Remove EBCDIC remappings

Now that the Unicode tables are stored in native format, we shouldn't be doing remapping. Note that this assumes that the Latin1 casing tables are stored in native order; not all of this has been done yet.
author: Karl Williamson <public@khwilliamson.com> 2013-02-17 13:47:13 -0700
committer: Karl Williamson <public@khwilliamson.com> 2013-08-29 09:55:52 -0600
commit: f4cd282cd75f0333d0ce591c83812eed609d5283 (patch)
tree: 5b2e6e4c08b6fe67d75a9d93dea211e71988c3ca
parent: 94bb8c36d9e11dd4825e43d06f0832f01a7e5045 (diff)
download: perl-f4cd282cd75f0333d0ce591c83812eed609d5283.tar.gz
6 files changed, 52 insertions, 92 deletions
diff --git a/handy.h b/handy.h
index 73fdacace2..7b6db333df 100644
--- a/handy.h
+++ b/handy.h
@@ -990,7 +990,7 @@ EXTCONST U32 PL_charclass[];
     /* The 1U keeps Solaris from griping when shifting sets the uppermost bit */
 #   define _CC_mask(classnum) (1U << (classnum))

→ **Collected material**:
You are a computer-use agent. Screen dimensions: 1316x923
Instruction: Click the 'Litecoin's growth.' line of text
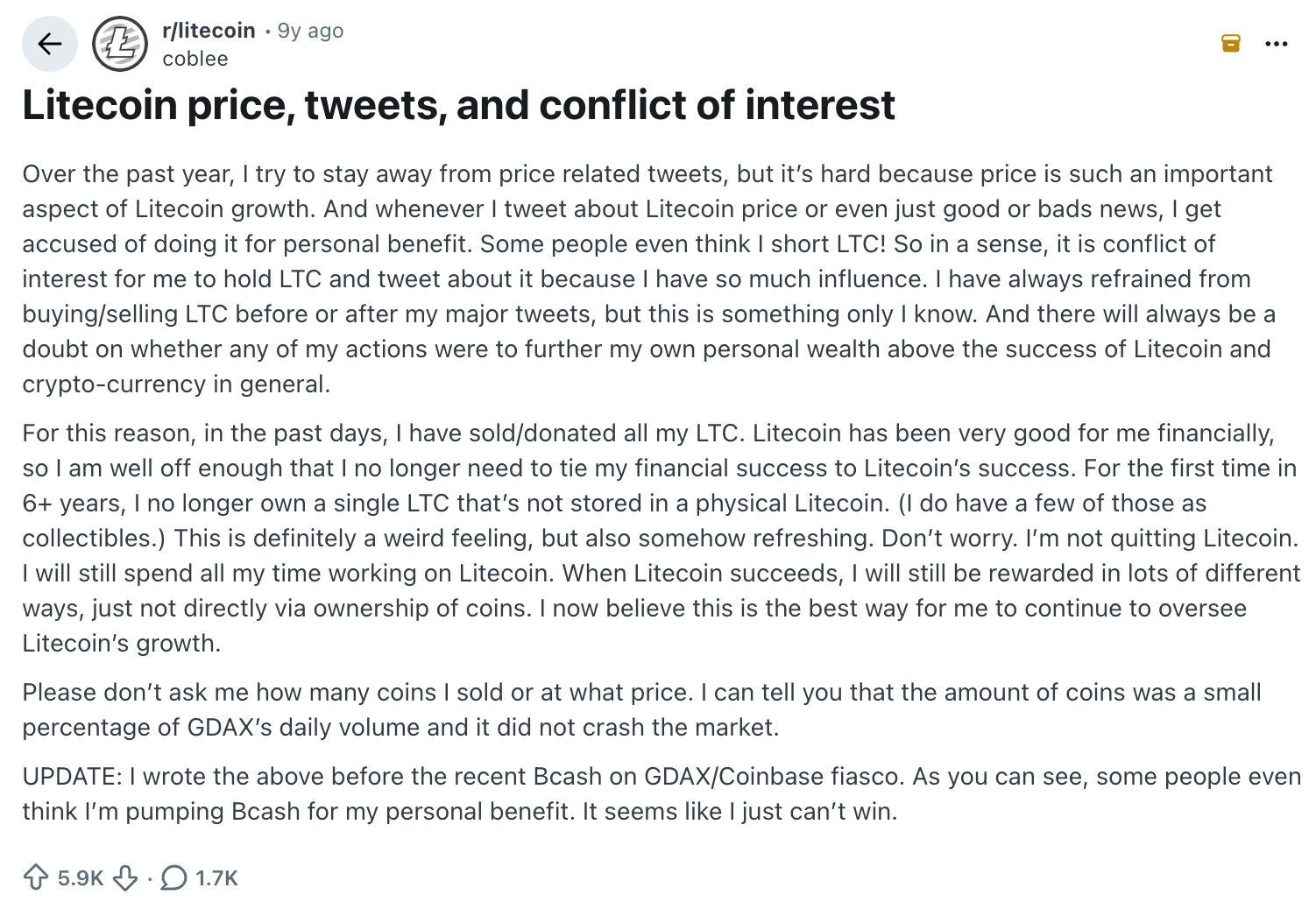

→ **Aim of the exercise**:
Could you reproduce the portion of the commit page from "Remove EBCDIC remappings" to "commit: f4cd282cd75f0333d0ce591c83812eed609d5283 (patch)"?

→ **Answer to the task**:
Remove EBCDIC remappings

Now that the Unicode tables are stored in native format, we shouldn't be doing remapping. Note that this assumes that the Latin1 casing tables are stored in native order; not all of this has been done yet.
author: Karl Williamson <public@khwilliamson.com> 2013-02-17 13:47:13 -0700
committer: Karl Williamson <public@khwilliamson.com> 2013-08-29 09:55:52 -0600
commit: f4cd282cd75f0333d0ce591c83812eed609d5283 (patch)